DOCUMENT EXTRACT:
----
October 2020 edition: A Leadership Baptism of Fire

A Leadership Baptism of Fire

Starting a new leadership role is an exciting challenge at any time – but how does it feel to have taken up a new CEO role during lockdown and the subsequent COVID period?

Although this is my third CEO role, joining Astrea Academy Trust in July was a leadership baptism of fire like no other. The normal trappings of the ‘first 100 days’ in office – getting out across the patch, understanding what makes staff tick, triangulating what the organisation says about its strengths and weaknesses with what I see, and gathering thoughts about the short, medium and long-term priorities of the organisation – are made harder by the need to live primarily in a virtual world. Add to this the complexities of summer results, concerns over catch-up, uncertainties over staffing, and preparations for any future lockdown, and you have a set of challenges for which no leadership experience or business school book could prepare you.

I have therefore focused during my first three months on three core ideas. First, I have triaged the competing draws on my time by asking myself ‘Will it make the boat go faster?’ (see Harriet Beveridge and Ben Hunt-Davis’s book of the same name). Using this mantra, first coined by the gold-medal-winning British Olympic Rowing team in preparation for the Sydney Olympics in 2000, has helped me focus on areas that will be impactful, screening out the ‘nice to haves’, the glad-handing, and perhaps more challengingly the insatiable desire for evidence, information, status reports, and baselines that often characterise a new CEO’s first period in office. Asking myself whether my actions add to, or are a distraction from the Trust’s ability to deliver its core purpose of educating the children in our communities, has allowed me to screen out the noise and, to paraphrase Stephen Covey, ‘make the main thing the main thing’.

Second, I have taken visible leadership seriously, even though COVID has limited my ability to be as free range in person as I would want to be. Staff at all levels need to develop quick confidence in the passion, vision and integrity of a new leader, so I took, early on, the decision to be visible in the office and in schools as soon as guidance allowed, wrapped around with thorough planning and risk management. Determining the level of school or office based work with which we feel comfortable is inevitably a personal, risk-based decision; for my part, I felt that I would not be able to do my job adequately without visiting each school at least once during the early period of my tenure. I have, though, supplemented this face-to-face interaction with hour-long ‘Question Time’ style Teams events with live polls and live questions posted by staff to me and my executive team to put us on the spot and drive accountability. This has proved a huge success, with over 600 Trust staff in all roles attending a session, and over 50 live questions being asked.
----
Collected data entries:
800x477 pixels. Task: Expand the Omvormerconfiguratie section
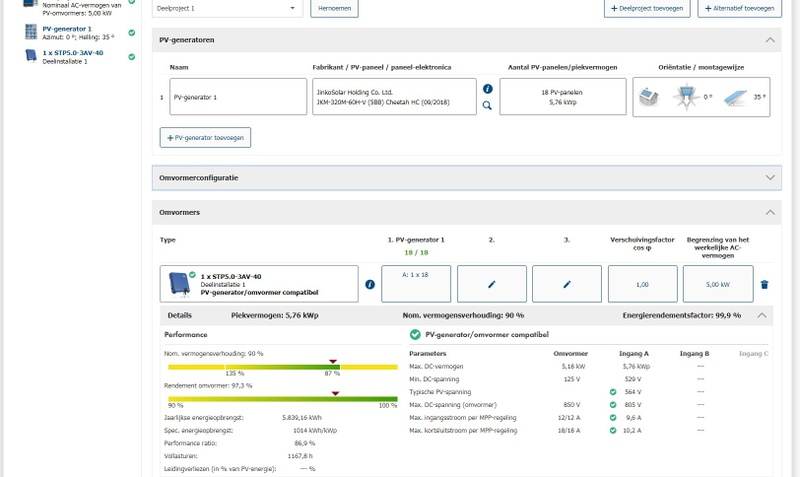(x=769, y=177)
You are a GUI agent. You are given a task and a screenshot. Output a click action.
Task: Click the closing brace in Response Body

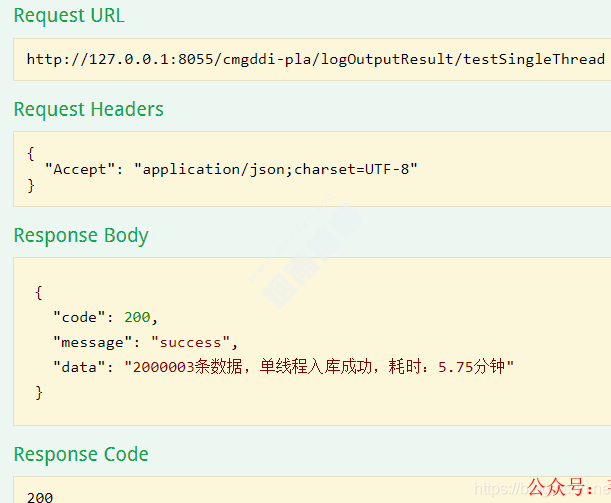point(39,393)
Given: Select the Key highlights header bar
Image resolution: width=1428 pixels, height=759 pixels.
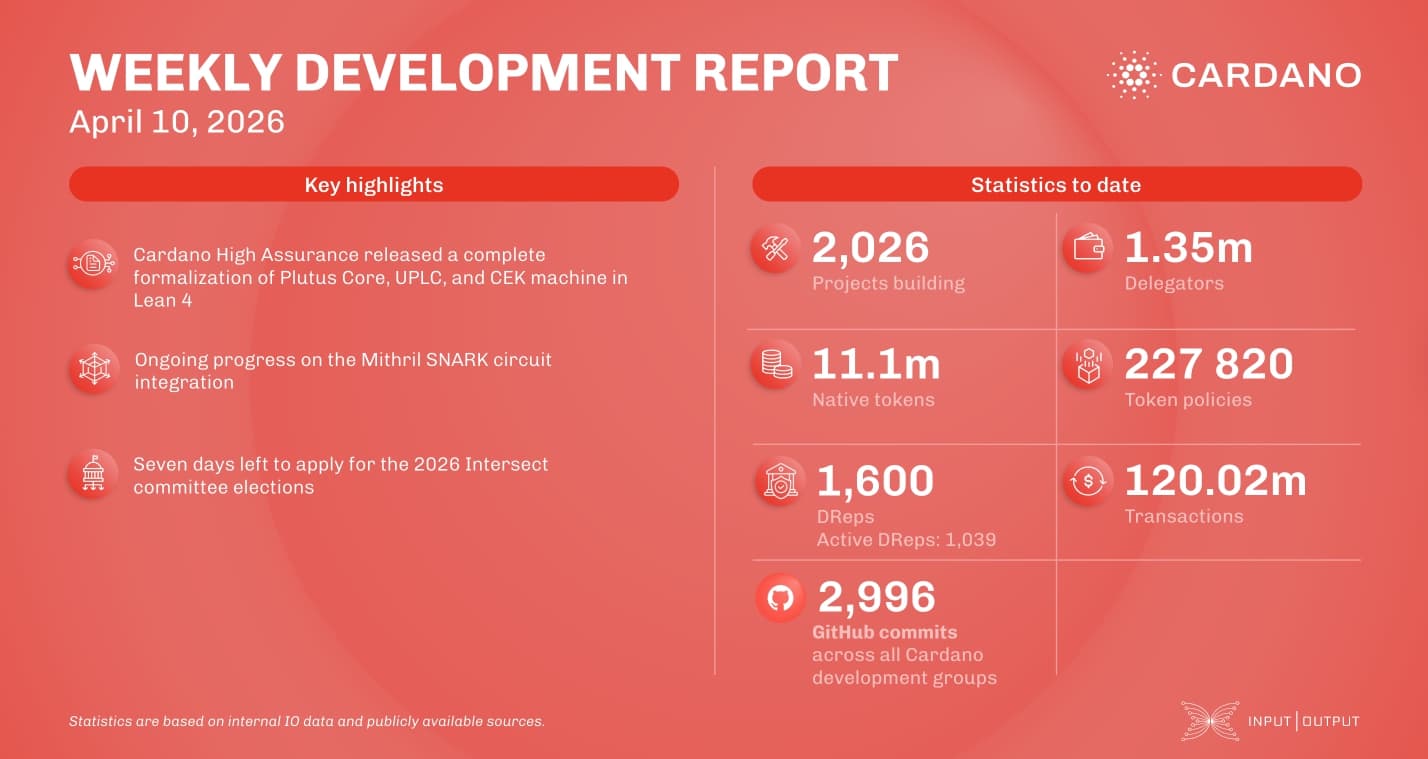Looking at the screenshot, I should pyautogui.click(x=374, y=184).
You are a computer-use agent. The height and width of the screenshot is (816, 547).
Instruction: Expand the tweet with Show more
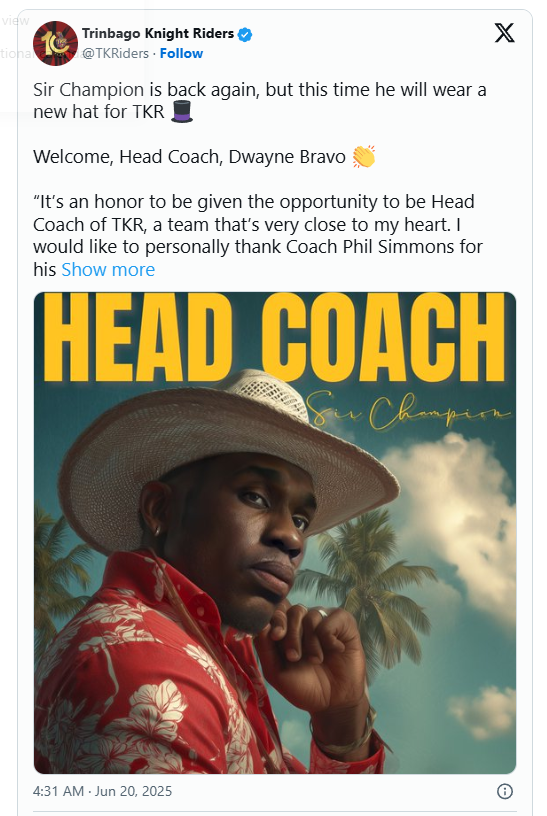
----
ACTIVITY:
Rewrite the section of the article on starting a new leadership role during lockdown, starting at "October 2020 edition: A" and ending at "subsequent COVID period?", with "CEO" replaced by "chief executive".

ANSWER AREA:
October 2020 edition: A Leadership Baptism of Fire

A Leadership Baptism of Fire

Starting a new leadership role is an exciting challenge at any time – but how does it feel to have taken up a new chief executive role during lockdown and the subsequent COVID period?